▶ Exercise tasks:
(a) In the Cape Winemakers Guild auction article, what condition did Zdenek Lang set for opening the 18-liter bottle he won?
(b) Extend the Cape Winemakers Guild auction article, picking up after its final sentence.

**** Document text

See recent tasting notes on Some of South Africa's best wines, the much-anticipated CWG auction wines and Iona Sauvignon Blancs. Picture by Maureen Downey.

Bidding is always fierce for the most distinctive lot in the annual Cape Winemakers Guild auction, the giant 18-litre bottle filled with a special blend of the best wines of the most recent vintage produced by members of this elite club of South Africa's top vintners. At this year's sale, held three weeks ago in Stellenbosch, the winning bidder, Czech wine merchant Zdenek Lang, declined to take his booty back to Prague. Instead, he declared, he was leaving it with the Guild, to be opened only when the first black winemaker is elected as one of their members.

********
**** Stored data

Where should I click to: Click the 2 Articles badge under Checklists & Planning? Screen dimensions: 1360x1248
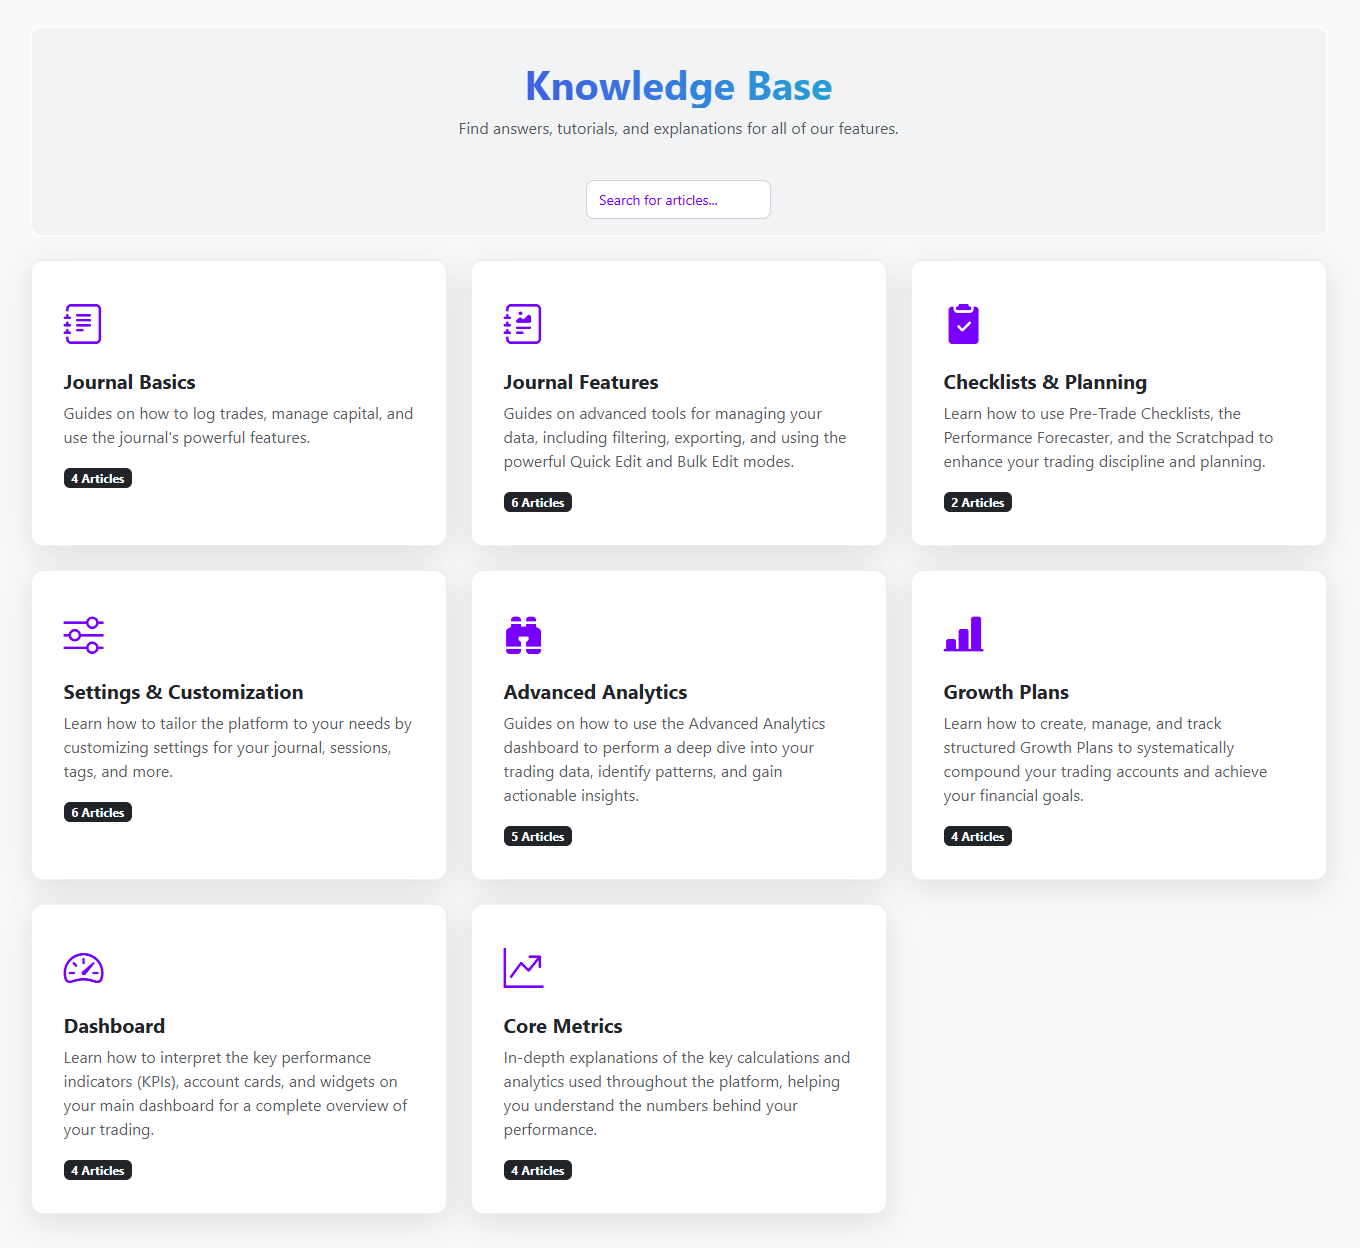(x=977, y=501)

********

▶ In response:
(a) It is to be opened only when the first black winemaker is elected as a member of the Guild.

(b)
The 2009 blend will probably last a good 20 years but even that may not be long enough to see the cork pulled. Equal opportunity, black empowerment and transferring expertise to the previously disadvantaged may be the convoluted names of the Cape restitution game but, 17 years after the creation of the rainbow nation, there are still pitifully few black or Cape coloured winemakers. The Guild has a highly publicised protégé programme, but so far a total of only five particularly promising students at the local wine college have been sponsored (although admittedly their first graduate, Howard Booysen, is already making waves).

It's different in the vineyard, of course. The Cape's beautiful vines have never been tended by whites but have depended for their existence on a supply of cheap if not willing labour. A report last month by a Human Rights Watch researcher drew the world's attention to some scandalous tales of living conditions on a handful of (unspecified) wine and fruit farms on the Cape. Farm and vineyard owners were supposed to have cleaned up their act. Many of them have. Farm workers' living conditions have in general improved immeasurably over the last three decades, but there is still considerable room for improvement.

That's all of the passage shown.